(Exercise directions)
In the passage on glioma habitats and survival, list every factor considered in the multivariable analysis of habitat risk score and TTP.

(Text segment)
------------------------------

In a multivariable analysis considering spatiotemporal habitats, age, sex, extent of resection, KPS scores at baseline, and MGMT methylation status, only hypovascular cellular habitat was identified as an independent predictor of TTP (HR, 4.14 [1.17–14.57], P = .03). For OS, unmethylated MGMT status (HR, 2.65 [1.06–6.55], P = .04) and hypovascular cellular habitat (HR, 4.01 [1.59–10.24], P = .003) were independent predictors of shorter OS.
Risk Stratification Based on the Habitat Risk Score for TTP and OS
The results of the univariable and multivariable analysis to evaluate the association between habitat risk score and TTP are summarized in Table 2. For TTP, both habitat risk scores 1 and 2 were significantly associated with a shorter TTP in the univariable analysis (HR, 4.02 [1.73–9.37], P = .001; and HR, 9.23 [4.33–19.69], P < .001, respectively). In a multivariable analysis considering habitat risk score, age, sex, extent of resection, KPS scores at baseline, and MGMT methylation status, habitat risk scores 1 and 2 were both identified as independent predictors of TTP (HR, 4.51; 95% CI, 1.88–10.83; P = .001; and HR, 10.02; 95% CI, 4.45–22.59; P < .001, respectively). For OS in the multivariable analysis, both unmethylated MGMT (HR, 2.47 [1.06–5.77], P = .04) and habitat risk score 2 (HR, 3.27 [1.80–5.93], P < .001) were identified as independent predictors of shorter OS.
Kaplan–Meier survival curves between postop and post-CCRT #1, post-CCRT #1 and #2, and post-CCRT #2 and #3 examinations for habitat risk scores for TTP and OS are shown in Supplementary Figure 2. The habitat risk scores between postop and post-CCRT #1, between post-CCRT #1 and #2, and between post-CCRT #2 and 3 examinations stratified patients into low-, intermediate-, and high-risk groups for TTP (log-rank test; P = .001, P < .001, and P < .001, respectively).

------------------------------

(Data excerpt)
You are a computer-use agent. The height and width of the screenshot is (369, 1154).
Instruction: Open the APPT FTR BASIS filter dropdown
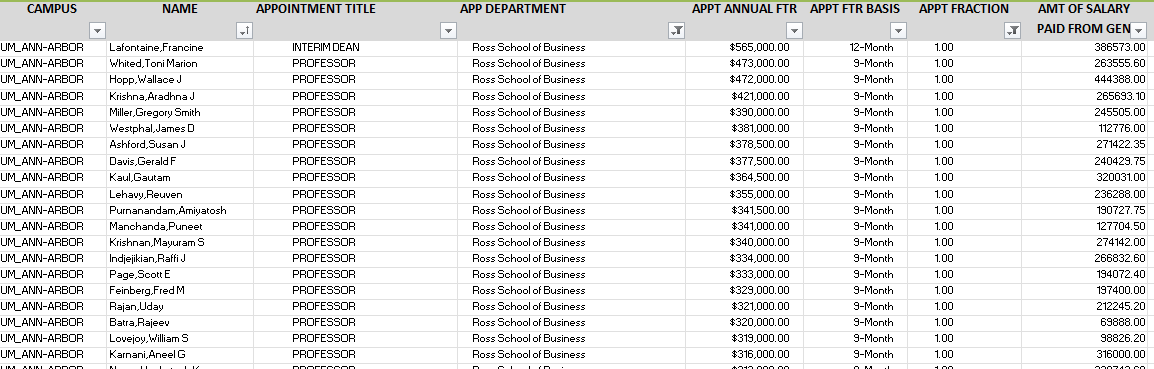point(898,30)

------------------------------

(Your response)
Habitat risk score, age, sex, extent of resection, KPS scores at baseline, and MGMT methylation status.